396.1 GE/5–1254: Telegram
Third Plenary Session on Indochina, Geneva, May 12, 3:05 p.m.: The United States Delegation to the Department of State
Secto 191. Repeated information London 155, Tokyo 53, priority Paris 248, Saigon 62, Phnom Penh, Vientiane unn, Moscow 65. Tokyo [Page 785] for CINCFE. Department pass Defense. Following is text my statement today Third Indochina Plenary:
The United States delegation has listened with interest to the impressive observations of the chief of the Vietnamese delegation. We will give close study to the proposal he has made and in a future session will give the United States views on it. The United States and more than 30 other nations recognize the government which he represents here as the legal government of free and independent Vietnam.
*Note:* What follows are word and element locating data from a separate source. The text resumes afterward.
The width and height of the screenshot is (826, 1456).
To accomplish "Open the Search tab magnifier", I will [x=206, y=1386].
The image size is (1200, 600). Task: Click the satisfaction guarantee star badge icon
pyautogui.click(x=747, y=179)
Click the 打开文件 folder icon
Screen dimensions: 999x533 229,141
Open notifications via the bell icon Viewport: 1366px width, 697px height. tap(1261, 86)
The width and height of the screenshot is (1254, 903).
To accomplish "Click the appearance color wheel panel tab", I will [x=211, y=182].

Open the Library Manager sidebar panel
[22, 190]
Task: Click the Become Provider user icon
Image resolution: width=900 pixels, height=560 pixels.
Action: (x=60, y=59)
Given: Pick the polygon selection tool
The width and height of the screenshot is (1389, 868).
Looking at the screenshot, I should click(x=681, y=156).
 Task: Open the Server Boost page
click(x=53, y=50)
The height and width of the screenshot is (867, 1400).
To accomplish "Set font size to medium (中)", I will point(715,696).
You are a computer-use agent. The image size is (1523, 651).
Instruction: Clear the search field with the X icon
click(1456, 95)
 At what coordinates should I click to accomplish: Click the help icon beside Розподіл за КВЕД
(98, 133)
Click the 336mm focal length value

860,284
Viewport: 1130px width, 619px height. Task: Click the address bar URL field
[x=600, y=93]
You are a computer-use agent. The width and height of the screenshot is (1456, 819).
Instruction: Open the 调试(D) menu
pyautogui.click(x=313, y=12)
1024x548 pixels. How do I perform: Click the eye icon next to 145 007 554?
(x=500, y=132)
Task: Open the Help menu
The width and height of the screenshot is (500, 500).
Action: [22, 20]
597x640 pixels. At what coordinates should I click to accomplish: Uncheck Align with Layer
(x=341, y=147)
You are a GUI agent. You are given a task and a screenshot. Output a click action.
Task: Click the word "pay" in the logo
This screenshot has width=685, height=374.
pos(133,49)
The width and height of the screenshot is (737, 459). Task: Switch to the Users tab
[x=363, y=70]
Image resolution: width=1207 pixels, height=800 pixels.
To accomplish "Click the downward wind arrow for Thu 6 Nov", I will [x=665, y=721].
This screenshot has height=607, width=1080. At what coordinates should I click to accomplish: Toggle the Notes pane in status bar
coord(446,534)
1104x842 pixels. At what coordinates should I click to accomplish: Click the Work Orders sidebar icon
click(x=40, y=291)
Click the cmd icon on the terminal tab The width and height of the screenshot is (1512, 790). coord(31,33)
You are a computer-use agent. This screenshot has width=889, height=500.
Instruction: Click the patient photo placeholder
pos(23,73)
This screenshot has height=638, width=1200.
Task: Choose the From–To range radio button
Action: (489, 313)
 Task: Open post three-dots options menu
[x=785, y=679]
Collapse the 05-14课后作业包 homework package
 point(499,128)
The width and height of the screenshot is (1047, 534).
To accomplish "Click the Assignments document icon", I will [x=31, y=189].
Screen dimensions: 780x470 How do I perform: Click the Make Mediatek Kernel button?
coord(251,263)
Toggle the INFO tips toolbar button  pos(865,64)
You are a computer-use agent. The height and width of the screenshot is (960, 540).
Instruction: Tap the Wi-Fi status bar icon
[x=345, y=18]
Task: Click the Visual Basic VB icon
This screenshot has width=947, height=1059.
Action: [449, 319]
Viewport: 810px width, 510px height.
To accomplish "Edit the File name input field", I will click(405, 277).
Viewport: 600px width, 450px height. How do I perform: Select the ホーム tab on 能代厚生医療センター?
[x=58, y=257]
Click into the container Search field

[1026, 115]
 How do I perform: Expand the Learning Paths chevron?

I wish to make it clear, Mr. Chairman, that the position of the United States is, and has been, that while the Viet Minh is necessarily present as an armed aggressor engaged in hostilities against the Governments of Vietnam, Cambodia and Laos, this in no way implies recognition of the Viet Minh as a government.
The United States delegation “agrees with the delegate of Vietnam that a correct, practical and democratic way of restoring peace in Vietnam would be for the aggressive belligerents on the other side to make their peace with the legal government and once tranquility is thereby restored, to accept the will of the people as expressed at the polls in national elections, the freedom and honesty of which would be assured by international supervision under United Nations’ auspices”.
We welcome the very pertinent questions put forward by Mr. Eden and will await replies with the greatest interest.
In particular, we consider it essential that the program for the orderly cessation of hostilities be under effective international supervision under the auspices of the United Nations.
I believe Mr. Eden’s advice to this conference to be very sound. Therefore, I will not take your time to refer to the all too familiar distorted version of past and present events presented to us this afternoon by the delegate from Communist China. I don’t think they’ll change the considered opinion of anyone in this room, or anywhere else for that matter.